It's kinda been on my mind of late.
It seems I don't have the time to do what I want anymore.
I used to be able to do things that I wanted. I guess I used to be in college where I had time to do things. What things? Well, I didn't realize what I could no longer do until some of my friends started doing things they wanted that I have no hope of doing in the foreseeable future. When will I be able to go to Israel? I'm no longer on a school-year schedule. I don't have a five week winter break. I don't have a summer vacation of two months.
Oh yeah. I am done with camp. While my brothers are already planning their summer vacation, I am having it just now hit me that I am not going back. I am working now.
This whole thing became most apparent when a friend of mine told me that he has a date set for the middle of the week at 4:00 pm. Do you know what I do at that time? The same thing most people do. Work. Who has a free minute at 4 in the afternoon?
But it's not just the big things. It's the things that shouldn't have to have time be made for. Things like a haircut need to be planned weeks in advance because that's the next time I have available to see the barber I like. I have tried other barbers lately and they were "meh" at best.

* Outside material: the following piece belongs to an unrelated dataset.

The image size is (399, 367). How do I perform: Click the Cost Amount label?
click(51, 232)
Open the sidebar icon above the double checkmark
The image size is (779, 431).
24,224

Here's the issue: I go to work every morning at 8:00. I have to get up at 7:00 for a minyan, earlier if I want to shower, shave, etc. Bottom line - I am unable to do anything until 7:00pm when I get home. I would like to learn and exercise* at least twice a week for at least an hour at a time, and oh yeah, eat every once in a while. By the time I collapse in my bed at night, I am exhausted and can't even imagine getting up in a few short hours. But I do. Just so I can do the whole thing over again.
By the way, did you happen to see what I left out of this whole equation? Erachet. That's right. Between my crazy schedule and her inhumane schedule, we see each other much less frequently than we used to. I got really jealous of my afternoon-dater friend when he told me that he doesn't want to postpone the date because the next time won't be until two days later.
Now I don't expect you to feel sorry for me. I don't even feel that sorry for me. It's tough; I know. Everyone has their things they need to deal with. Everyone has difficult schedules to balance. Actually, I am pretty certain that mine is about the norm. But it's new for me, and until I get used to it, I'll deal.
But here's the point. I can't be the same guy I used to be. I can't come out to grab a shawarma at 10:45 at night anymore. I can't hang out as much as I used to on the weekends now. Most of that time is being spent with someone else. I simply ask that as a courtesy to me, the next time you see me, don't greet me with the phrase "it's about time." You have no idea.
*No wonder people are fat. Who has time to be thin? Between working, learning, and spending time with people, who has time to eat anything that takes less time to make than opening a box of cookies?